旅のバスルーム 102

浦一也の「旅のバスルーム」
西日本
TWILIGHT EXPRESS 瑞風

ツインルームは10㎡

文・スケッチ/浦一也

  • ベッドは壁に収納される。

  • TWILIGHT EXPRESS 瑞風のポスター原画。

  • ドアと可動壁を開けると廊下側の窓からの眺望も得られる。

  • アールデコにも通じる青海波(せいがいは)模様のスイッチプレート。

 初めての手前味噌をお許しいただきたい。
 6月に運行を始めたJR西日本の寝台列車「TWILIGHT EXPRESS 瑞風」(以下、瑞風)のプロジェクトにかかわってきた。瑞風は風光明媚な山陰・山陽を10両編成で1泊か2泊の5コースでめぐる。
 船や自動車と同様に「敷地」というコンテクストをもたない。軌道の幅は1067㎜。動力、重量、構造、不燃、振動など建築とはかなり異なる。

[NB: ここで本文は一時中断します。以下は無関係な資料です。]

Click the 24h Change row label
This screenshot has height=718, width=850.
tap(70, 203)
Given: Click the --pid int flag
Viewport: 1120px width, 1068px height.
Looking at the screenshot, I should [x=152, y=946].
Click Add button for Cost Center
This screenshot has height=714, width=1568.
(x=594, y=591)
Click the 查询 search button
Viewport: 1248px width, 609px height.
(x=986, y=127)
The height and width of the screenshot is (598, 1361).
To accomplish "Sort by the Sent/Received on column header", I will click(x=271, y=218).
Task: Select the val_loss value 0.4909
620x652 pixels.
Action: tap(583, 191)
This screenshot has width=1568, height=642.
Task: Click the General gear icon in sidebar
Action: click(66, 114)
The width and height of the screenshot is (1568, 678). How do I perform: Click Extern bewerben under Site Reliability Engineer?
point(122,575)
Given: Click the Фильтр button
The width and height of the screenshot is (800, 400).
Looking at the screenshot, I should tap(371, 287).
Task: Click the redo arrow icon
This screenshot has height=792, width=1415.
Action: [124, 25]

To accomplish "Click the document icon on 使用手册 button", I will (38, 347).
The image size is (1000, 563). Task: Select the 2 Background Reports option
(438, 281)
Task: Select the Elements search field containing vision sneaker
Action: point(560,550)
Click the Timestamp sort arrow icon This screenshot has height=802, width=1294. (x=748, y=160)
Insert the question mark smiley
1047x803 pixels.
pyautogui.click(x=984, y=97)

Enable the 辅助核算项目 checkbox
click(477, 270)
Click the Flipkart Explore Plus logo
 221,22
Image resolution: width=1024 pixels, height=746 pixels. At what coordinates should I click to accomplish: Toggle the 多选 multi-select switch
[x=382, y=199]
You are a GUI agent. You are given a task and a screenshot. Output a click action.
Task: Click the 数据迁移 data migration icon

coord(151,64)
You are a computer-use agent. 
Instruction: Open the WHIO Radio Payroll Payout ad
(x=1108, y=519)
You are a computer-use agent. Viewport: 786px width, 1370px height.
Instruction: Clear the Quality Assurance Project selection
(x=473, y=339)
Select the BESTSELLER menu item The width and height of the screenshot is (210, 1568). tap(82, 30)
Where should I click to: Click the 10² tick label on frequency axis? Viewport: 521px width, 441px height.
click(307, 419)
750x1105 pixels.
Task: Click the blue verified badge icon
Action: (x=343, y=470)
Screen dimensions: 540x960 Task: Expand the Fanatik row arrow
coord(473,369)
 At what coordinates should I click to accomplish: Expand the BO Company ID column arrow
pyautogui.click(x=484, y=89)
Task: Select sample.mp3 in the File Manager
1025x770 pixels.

しかしコンセプトは「美しい日本をホテルが走る」として上質なホテルのようなインテリアを求めた。
 デッキのある展望車、ダイニングカー、ラウンジカーなどを備え、ゲストルームはツイン、シングル、スイートなど16室。
 乗客の利用層を考えると、新しいのになんとなくなつかしくノスタルジアを覚えるインテリアデザインとして、昭和初期に一世を風靡した「アールデコ」を基調とした。それは直線的、幾何学的な白黒模様や市松柄の床パターン、グリルなどの意匠、ファブリック、テーブルウエア、家具や備品、サインにもおよぶ。色はモノトーン、木や石など種類を抑えながらも強いコントラストを多用し、アールデコにこだわった。
 大きいフィックス窓と、風が入る小さな窓もある。バスルームはシャワーとし、1両1室のスイートルームだけ猫足のバスタブを備えている。
 ドアは中国地方5県の特産木材。壁の目地には京都の組紐をあつらえて叩き込んだ。電灯点滅のスイッチはなつかしいトグルスイッチ(*1)を採用して、プレートは京都の錺(かざり)職人の手になる彫金。当代の作家や職人が快く制作してくださったこともうれしい。
 そのほか西日本各地の伝統工芸品や茶道具の名品、版画や彫刻、ヨーロッパのアンティークなどを集め各所にちりばめた。車内各所のアートなどを見歩いて「もうひとつの旅」を楽しんでいただきたいと考えている。
 19世紀末、ジョルジュ・ナゲルマケールス(*2)という男がいた。
 国際寝台車会社「ワゴン・リ」をつくり、パリからユーラシア大陸各地に寝台列車を走らせた。オリエント・エクスプレスである。設備も十分とはいえないながら、そこに何日も乗り込んでおいしい料理をいただくことが旅の究極の姿だと世に知らしめた。その夢が途絶えることなく続いている。
 今やどこでも「日帰り」ができるようになってしまったわが国の観光事業はとても難しいものがあるのだが、総人口の27%強が65歳以上という時代になって寝台列車をゆっくりと利用する古くも新しい旅の姿が現れた。
 この旅はいったいなんなのだろうか。それをなんと呼ぶのだろうか。

   

*1/トグルスイッチ:つまみ状の操作レバーを倒すことで電気回路を切り替える構造のスイッチ。
*2/Georges Nagelmackers(1845〜1905):ベルギー人実業家で国際寝台車会社の創業者。1883年頃からパリを起点として、コートダジュール、リスボン、サンクトペテルブルク、シベリアなどにオリエント・エクスプレスを運行させた。

TWILIGHT EXPRESS 瑞風
事業主 JR西日本
主要用途 寝台列車
設計・監理 JR西日本、浦一也デザイン研究室、エイアンドエフ、日建スペースデザイン
URL twilightexpress-mizukaze.jp/
Profile
浦一也

Ura Kazuya

うら・かずや/建築家・インテリアデザイナー。1947年北海道生まれ。70年東京藝術大学美術学部工芸科卒業。72年同大学大学院修士課程修了。同年日建設計入社。99〜2012年日建スペースデザイン代表取締役。現在、浦一也デザイン研究室主宰。著書に『旅はゲストルーム』(東京書籍・光文社)、『測って描く旅』(彰国社)、『旅はゲストルームⅡ』(光文社)がある。